▶ _Task statement_: Return, unchanged, each line of the data below that contains the word "cell".

▶ _Data in this exercise_:
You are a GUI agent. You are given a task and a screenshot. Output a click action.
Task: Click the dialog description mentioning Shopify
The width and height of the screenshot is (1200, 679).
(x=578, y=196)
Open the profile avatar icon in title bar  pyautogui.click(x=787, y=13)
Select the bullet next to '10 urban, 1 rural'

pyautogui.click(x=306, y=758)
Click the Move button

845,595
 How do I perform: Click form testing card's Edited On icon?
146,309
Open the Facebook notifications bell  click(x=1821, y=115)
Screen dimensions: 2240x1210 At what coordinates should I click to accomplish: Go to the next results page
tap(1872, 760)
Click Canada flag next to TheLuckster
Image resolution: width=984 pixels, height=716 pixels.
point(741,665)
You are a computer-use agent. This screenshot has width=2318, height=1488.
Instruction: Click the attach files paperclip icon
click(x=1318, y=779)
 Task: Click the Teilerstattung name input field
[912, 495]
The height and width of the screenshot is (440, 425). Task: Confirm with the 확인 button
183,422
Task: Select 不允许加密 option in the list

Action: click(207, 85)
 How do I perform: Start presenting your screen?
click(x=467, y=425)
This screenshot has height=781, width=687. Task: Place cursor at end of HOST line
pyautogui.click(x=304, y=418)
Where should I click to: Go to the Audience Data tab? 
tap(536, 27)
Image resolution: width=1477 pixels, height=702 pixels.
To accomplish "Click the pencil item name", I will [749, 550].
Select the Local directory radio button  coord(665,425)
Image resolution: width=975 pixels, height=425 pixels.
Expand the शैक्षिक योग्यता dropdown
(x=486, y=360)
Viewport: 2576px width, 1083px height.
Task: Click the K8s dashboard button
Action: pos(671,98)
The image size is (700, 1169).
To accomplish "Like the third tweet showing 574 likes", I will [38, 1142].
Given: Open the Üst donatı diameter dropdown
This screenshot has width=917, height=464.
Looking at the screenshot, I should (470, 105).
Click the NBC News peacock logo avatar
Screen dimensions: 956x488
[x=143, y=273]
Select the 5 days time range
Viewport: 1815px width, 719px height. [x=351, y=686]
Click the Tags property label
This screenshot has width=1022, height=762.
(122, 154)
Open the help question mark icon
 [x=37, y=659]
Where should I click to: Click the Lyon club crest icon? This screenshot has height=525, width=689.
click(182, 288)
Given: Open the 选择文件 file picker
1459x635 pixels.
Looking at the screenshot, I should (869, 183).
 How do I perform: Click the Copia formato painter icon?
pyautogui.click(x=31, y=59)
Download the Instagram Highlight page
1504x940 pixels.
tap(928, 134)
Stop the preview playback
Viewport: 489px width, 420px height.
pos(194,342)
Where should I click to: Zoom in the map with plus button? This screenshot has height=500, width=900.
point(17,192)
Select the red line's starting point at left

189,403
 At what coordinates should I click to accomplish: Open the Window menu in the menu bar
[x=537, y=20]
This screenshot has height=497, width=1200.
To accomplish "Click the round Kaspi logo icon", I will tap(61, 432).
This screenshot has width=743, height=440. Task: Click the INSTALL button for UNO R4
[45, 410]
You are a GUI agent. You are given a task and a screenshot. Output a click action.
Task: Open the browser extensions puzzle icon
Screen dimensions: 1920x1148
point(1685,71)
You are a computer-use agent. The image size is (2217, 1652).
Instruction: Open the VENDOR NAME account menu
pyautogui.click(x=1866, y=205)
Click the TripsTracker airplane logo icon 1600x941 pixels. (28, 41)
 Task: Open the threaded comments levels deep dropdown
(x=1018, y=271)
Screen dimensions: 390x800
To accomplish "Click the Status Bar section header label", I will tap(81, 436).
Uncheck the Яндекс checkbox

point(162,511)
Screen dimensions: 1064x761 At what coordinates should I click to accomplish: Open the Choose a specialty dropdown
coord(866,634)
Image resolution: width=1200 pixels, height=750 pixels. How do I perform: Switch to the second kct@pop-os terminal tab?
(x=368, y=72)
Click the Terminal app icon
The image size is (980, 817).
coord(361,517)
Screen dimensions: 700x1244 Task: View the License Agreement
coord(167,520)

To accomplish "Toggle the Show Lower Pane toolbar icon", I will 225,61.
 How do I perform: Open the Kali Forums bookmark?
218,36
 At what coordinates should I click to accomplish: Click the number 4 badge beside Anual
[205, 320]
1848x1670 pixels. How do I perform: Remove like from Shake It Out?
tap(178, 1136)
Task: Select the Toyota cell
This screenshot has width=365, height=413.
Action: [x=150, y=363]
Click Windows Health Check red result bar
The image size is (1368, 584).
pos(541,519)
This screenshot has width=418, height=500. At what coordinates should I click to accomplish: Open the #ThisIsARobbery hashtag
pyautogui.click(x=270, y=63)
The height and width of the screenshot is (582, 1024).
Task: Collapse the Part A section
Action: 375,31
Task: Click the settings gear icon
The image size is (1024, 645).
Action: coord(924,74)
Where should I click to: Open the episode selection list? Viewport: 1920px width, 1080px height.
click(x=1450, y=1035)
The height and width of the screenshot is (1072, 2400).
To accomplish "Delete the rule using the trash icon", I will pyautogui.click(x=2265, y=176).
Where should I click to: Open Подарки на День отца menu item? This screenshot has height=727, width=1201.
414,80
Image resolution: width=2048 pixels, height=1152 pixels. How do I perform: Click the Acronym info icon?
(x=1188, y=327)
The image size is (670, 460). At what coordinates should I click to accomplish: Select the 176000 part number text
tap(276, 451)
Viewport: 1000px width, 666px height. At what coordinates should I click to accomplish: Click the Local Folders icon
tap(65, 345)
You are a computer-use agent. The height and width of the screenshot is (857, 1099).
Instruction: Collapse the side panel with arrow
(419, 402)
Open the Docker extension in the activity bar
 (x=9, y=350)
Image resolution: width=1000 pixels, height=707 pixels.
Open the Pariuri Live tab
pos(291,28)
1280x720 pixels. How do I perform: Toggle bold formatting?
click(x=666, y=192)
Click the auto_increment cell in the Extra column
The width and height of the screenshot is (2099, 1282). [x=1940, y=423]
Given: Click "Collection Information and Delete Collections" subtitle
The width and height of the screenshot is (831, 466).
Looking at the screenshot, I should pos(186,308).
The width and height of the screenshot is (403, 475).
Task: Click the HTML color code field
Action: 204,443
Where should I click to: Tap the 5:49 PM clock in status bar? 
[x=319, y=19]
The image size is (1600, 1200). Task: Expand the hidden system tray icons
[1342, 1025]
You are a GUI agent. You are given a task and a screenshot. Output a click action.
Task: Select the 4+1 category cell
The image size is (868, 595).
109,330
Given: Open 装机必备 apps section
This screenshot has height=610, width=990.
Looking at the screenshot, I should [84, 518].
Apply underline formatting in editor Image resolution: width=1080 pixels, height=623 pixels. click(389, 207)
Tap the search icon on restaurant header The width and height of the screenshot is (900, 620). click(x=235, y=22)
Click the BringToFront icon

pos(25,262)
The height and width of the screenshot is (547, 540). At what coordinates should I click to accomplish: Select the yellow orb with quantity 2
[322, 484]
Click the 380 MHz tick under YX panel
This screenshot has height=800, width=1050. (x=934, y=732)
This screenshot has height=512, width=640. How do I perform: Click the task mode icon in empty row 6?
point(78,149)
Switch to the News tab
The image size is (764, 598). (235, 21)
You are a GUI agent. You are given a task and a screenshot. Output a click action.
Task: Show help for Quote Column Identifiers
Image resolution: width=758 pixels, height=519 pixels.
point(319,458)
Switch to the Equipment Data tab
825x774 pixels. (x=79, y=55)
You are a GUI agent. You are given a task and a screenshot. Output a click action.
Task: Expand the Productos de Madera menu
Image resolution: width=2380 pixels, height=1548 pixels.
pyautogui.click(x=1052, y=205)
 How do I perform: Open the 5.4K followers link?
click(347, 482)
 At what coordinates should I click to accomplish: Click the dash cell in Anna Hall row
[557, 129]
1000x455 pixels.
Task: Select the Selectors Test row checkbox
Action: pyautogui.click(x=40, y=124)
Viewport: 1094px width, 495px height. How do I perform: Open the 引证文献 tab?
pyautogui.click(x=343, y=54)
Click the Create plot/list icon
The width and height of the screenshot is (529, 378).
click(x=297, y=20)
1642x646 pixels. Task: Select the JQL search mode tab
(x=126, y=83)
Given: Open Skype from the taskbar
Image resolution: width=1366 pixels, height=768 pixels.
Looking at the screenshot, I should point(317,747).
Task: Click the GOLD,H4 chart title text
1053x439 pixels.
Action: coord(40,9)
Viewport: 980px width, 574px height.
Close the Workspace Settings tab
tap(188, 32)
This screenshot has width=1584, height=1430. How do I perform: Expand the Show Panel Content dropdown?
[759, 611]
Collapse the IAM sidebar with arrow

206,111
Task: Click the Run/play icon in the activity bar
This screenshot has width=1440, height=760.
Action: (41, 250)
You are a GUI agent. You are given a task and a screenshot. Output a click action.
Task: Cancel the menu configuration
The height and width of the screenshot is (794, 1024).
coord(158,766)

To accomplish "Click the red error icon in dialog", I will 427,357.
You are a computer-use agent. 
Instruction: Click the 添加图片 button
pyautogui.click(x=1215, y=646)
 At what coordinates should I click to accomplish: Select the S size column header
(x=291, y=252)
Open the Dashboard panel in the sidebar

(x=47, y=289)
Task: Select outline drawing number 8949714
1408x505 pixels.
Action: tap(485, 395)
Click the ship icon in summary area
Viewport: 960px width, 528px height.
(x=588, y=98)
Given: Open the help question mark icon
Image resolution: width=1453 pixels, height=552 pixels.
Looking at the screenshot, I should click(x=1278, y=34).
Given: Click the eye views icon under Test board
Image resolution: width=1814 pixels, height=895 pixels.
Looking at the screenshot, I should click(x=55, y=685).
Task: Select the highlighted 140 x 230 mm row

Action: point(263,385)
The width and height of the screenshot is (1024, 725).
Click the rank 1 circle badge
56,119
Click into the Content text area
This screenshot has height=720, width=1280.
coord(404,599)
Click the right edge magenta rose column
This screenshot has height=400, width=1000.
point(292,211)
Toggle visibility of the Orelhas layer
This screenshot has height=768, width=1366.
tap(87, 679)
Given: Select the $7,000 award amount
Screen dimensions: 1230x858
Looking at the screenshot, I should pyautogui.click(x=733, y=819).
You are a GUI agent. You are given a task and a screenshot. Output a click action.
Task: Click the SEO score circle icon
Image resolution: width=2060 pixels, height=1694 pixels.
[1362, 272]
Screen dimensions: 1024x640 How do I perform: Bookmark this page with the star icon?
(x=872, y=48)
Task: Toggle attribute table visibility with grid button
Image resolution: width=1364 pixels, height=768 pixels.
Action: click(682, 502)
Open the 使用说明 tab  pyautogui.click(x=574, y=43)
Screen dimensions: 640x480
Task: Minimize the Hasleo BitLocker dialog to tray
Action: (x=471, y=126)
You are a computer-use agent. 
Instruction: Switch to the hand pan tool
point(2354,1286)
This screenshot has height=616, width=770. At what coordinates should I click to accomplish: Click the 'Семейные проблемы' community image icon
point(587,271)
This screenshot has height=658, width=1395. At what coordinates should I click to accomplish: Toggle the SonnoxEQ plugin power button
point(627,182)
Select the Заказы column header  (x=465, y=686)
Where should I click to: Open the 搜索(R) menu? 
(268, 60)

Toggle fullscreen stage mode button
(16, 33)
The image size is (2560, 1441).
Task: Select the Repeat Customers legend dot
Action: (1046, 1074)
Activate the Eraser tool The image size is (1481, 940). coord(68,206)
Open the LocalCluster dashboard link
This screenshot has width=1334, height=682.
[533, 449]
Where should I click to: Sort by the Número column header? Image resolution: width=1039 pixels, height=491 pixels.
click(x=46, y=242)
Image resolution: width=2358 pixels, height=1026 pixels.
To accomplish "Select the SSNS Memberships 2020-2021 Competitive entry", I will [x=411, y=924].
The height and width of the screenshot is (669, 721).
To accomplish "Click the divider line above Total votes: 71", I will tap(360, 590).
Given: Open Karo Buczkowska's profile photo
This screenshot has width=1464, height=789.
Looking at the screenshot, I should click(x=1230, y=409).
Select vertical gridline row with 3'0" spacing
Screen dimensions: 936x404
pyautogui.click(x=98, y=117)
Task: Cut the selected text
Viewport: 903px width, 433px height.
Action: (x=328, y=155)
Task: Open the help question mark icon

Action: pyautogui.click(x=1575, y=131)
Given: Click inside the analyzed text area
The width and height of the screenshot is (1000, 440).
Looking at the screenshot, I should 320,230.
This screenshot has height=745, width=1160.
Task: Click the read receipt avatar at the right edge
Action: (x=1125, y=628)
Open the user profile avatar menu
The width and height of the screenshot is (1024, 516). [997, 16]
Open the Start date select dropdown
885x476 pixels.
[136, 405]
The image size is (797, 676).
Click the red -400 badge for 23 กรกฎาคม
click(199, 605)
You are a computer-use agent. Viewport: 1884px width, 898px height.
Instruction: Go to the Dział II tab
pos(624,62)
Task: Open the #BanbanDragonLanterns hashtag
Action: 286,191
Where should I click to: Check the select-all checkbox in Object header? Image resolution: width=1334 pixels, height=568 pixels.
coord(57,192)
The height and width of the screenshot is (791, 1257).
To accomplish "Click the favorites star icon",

▶ _Solution for this problem_:
Task: Select the Toyota cell
Click the auto_increment cell in the Extra column
Task: Select the 4+1 category cell
 At what coordinates should I click to accomplish: Click the dash cell in Anna Hall row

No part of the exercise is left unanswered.